WHILE American students are beginning to lag behind their foreign competitors, further bad news awaits college students in every state, especially those in northern states where taxes are often higher.
Despite President Bush's praise for the Pell Grant program during the 2004 election campaign, it now appears that in the 2005-2006 college year, many students will get smaller amounts of aid, and about 80,000 students who thought they were qualified to receive grants will receive none.
The Pell Grant cuts are expected to save the government $300 million, perhaps not a large amount of money in a program that will disburse $12 billion to students next year.
As a matter of fact, though, $12 billion is a drop in the bucket when one considers the disgraceful, pork-laden $388 billion budget bill the last Congress passed before it went home for the holidays. A disproportionate amount of the pork went to small western states whose lawmakers have the greatest longevity and thus hold important committee and subcommittee chairmanships.
Pell Grants are awarded on the basis of family income and need, and parents who earn at least $15,000 will be especially affected in states like New York, Massachusetts, Michigan, Delaware, Virginia, South Carolina, and Wisconsin.
This is because the amount families will be able to deduct for state and local taxes for Pell Grant purposes will be cut, even if those taxes have increased in the meantime. The Department of Education says it has no choice but to make these adjustments, even though they amount to a lump of coal in the holiday stocking for many young people who plan to attend college next year. The maximum amount for such grants this year is $4,050, and the neediest families, of course, should have priority.
The problem is how you define needy. For college tuition-payment purposes, most families are needy.
As an official of private Knox College in Illinois commented, some families who are not eligible for the grants "can't just sit down and write checks for $30,000 a year." Private colleges on the whole are far more expensive, but publicly supported institutions are raising their tuition as fast as they can, too.

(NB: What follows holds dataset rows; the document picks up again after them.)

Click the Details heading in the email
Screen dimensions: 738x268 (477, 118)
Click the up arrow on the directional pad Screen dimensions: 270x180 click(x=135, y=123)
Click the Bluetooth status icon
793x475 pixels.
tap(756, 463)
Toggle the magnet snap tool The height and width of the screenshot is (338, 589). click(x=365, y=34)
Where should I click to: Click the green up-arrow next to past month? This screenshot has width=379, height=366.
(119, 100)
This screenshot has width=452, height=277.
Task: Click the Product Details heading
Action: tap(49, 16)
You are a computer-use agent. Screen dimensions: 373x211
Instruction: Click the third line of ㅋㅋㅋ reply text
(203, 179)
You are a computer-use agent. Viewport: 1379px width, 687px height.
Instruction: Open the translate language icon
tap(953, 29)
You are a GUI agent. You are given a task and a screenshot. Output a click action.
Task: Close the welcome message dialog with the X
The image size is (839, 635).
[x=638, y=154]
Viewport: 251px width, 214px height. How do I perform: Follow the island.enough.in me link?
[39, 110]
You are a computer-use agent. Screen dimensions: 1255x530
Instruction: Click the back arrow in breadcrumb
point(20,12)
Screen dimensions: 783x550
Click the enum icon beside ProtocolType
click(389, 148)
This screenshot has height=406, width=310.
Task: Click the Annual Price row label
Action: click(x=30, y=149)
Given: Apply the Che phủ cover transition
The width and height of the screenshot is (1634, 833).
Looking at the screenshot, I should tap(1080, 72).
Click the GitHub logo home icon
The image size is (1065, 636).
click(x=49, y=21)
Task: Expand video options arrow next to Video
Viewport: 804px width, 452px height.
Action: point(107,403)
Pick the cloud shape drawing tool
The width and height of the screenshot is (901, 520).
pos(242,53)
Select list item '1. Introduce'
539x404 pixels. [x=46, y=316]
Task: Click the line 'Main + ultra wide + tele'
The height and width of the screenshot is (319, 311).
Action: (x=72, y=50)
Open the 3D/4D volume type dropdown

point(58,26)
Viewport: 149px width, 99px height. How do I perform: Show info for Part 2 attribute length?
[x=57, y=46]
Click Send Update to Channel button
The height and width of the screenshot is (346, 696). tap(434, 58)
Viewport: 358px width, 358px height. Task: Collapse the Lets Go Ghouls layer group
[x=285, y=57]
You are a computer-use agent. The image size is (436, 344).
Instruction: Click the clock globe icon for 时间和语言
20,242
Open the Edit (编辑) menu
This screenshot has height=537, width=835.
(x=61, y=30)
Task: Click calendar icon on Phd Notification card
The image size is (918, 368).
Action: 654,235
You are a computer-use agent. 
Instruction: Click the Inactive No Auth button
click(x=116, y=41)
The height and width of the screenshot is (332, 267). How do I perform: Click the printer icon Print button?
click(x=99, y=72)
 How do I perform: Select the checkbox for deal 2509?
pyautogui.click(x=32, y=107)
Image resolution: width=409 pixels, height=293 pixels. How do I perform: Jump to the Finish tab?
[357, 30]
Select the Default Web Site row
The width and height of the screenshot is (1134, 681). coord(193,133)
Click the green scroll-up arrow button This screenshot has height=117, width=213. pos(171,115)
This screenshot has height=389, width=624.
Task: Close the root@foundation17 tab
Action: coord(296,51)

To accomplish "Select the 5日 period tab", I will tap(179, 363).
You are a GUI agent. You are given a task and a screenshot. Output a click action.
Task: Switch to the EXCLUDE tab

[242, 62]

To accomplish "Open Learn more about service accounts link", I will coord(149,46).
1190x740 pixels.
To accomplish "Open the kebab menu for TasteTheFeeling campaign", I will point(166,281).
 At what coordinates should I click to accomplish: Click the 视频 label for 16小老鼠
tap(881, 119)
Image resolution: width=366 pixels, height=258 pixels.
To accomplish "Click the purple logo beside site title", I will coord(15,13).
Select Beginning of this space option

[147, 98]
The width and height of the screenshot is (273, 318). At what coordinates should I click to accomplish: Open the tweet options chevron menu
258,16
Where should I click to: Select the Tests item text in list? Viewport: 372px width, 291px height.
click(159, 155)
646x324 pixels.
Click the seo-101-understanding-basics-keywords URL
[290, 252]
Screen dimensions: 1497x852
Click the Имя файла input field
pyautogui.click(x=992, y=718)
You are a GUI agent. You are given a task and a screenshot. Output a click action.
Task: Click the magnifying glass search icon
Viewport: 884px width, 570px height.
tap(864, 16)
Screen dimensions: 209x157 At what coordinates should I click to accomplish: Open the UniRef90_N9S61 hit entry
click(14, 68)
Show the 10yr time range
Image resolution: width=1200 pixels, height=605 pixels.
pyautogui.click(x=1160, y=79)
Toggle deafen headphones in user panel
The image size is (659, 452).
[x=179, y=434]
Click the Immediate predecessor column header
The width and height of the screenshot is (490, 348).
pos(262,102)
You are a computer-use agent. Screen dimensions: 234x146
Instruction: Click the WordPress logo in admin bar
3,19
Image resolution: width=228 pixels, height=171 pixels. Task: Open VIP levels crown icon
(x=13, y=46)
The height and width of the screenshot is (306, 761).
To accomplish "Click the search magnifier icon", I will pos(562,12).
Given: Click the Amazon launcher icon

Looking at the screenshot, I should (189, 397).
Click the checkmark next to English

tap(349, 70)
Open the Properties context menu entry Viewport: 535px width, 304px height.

It is strange in a world where global competition is a given, and more and more companies are moving overseas to take advantage of a talent pool of educated students as well as lower wage costs, that President Bush and Congress apparently think so little of their college-attending constituents that they feel the need to nick the Pell Grants, which have done so much to create new opportunities for higher education.
A country does not prosper by ballistic missile defense systems favored by the military-industrial complex. If the U.S. continues with such twisted priorities, this country will eventually become a land of people with helmets but no brains.